L’envolée des prix du cacao, marqueur d’un marché durablement tendu

Le cacao est une des rares matières premières à être sous pression aussi bien du côté de l’offre, vieillissante, que de la demande, tirée par les émergents
S. Berthelet, C. Levesque - SMA Gestion

Alors que le mois d’octobre marque le lancement de la principale récolte de cacao, la hausse des prix de plus de 27% depuis un an modifie les équilibres du secteur. La tendance haussière perdurant, elle oblige les acteurs à réagir. Aux Etats-Unis, les confiseurs tels que Hershey et Mars ont déjà annoncé des hausses de prix de leurs barres chocolatées. Ces mesures préserveront un temps les marges mais ne résoudront pas le problème sous-jacent de l’industrie : un déséquilibre grandissant entre offre et demande.

En matière de fondamentaux, le cacao est une des rares matières premières à être sous pression tant du côté de l’offre que de la demande. L’appareil productif est obsolète: les arbres sont vieillissants, vulnérables aux maladies et aux conditions météorologiques. Les plantations ne se renouvellent pas au profit d’autres cultures plus rentables comme le caoutchouc. Des programmes ont été lancés pour développer de nouvelles plantations et améliorer les rendements et les qualités.

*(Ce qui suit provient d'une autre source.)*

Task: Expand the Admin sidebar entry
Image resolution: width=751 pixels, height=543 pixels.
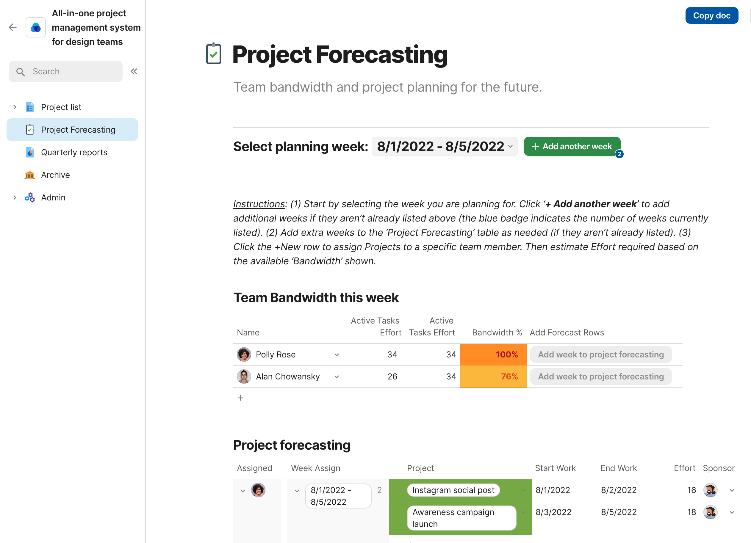Action: point(15,197)
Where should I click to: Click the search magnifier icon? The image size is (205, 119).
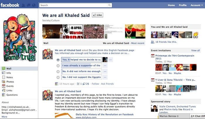click(x=110, y=5)
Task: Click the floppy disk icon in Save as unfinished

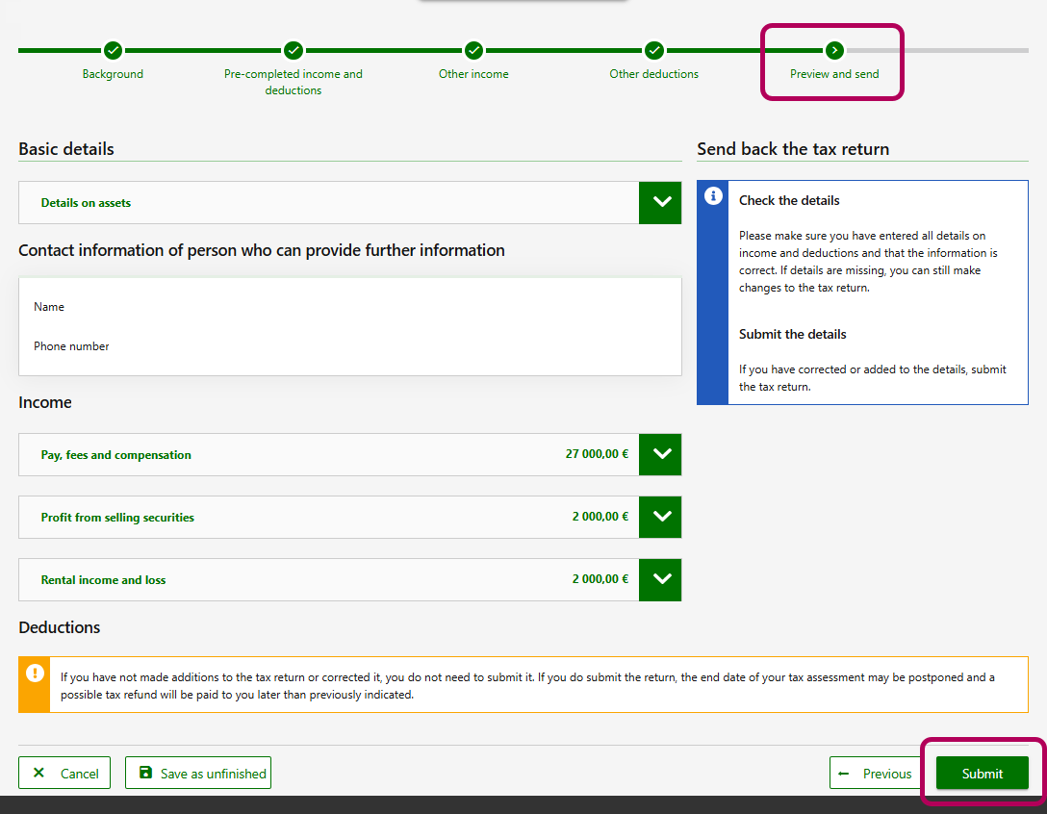Action: coord(145,773)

Mais les investissements actuels ne seront visibles que dans plusieurs années, le cacaoyer ne donnant pas de fruits les premières années.

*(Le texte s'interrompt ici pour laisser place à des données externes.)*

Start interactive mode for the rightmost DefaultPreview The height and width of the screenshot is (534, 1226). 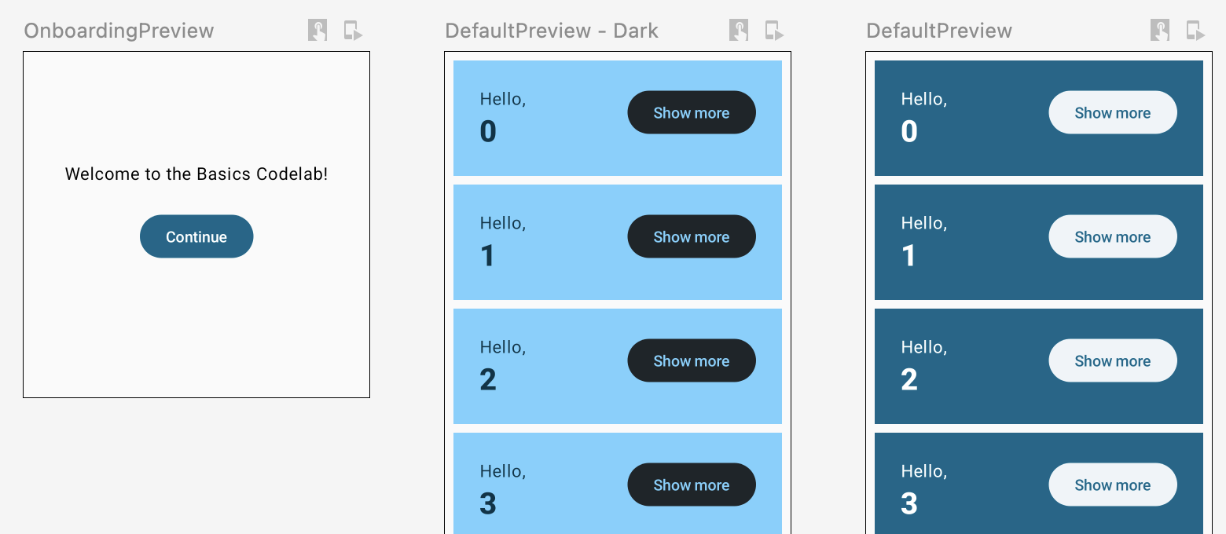tap(1160, 31)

Du côté de la demande, celle-ci est clairement tirée par l’Asie et l’Amérique latine. Ces cinq dernières années, la croissance moyenne de la consommation en Chine, en Inde et au Brésil a tourné autour de +7% par an. Une tendance qui devrait continuer et même se renforcer à l’avenir. En effet, la consommation moyenne de cacao par habitant de ces pays émergents reste encore bien inférieure à celle des pays développés.

Les positions acheteuses record des acteurs financiers pourraient laisser supposer que le mouvement de hausse des cours est déjà bien entamé. Début septembre, l’ICCO (The International Cocoa Organization) relevait ses prévisions de production pour la campagne de 2013-14 engendrant un surplus de 40.000 tonnes contre un déficit de 75.000 tonnes auparavant. Les récoltes de mi-saison en Côte-d’Ivoire et au Ghana, représentant plus de 50% de la production mondiale, étaient meilleures que prévu.

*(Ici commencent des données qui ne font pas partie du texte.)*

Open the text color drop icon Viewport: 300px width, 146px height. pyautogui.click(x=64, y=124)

Cette amélioration aurait pu alléger la tension sur les cours mais c’était sans compter un nouvel élément : la propagation de l’épidémie d’Ebola. La Sierra Leone et la Guinée, pays limitrophes de la Côte-d’Ivoire, sont touchées. Ce facteur exogène, malheureusement difficile à anticiper, pourrait bouleverser les chantiers de récolte et amplifier le déficit déjà prévu pour 2014-15.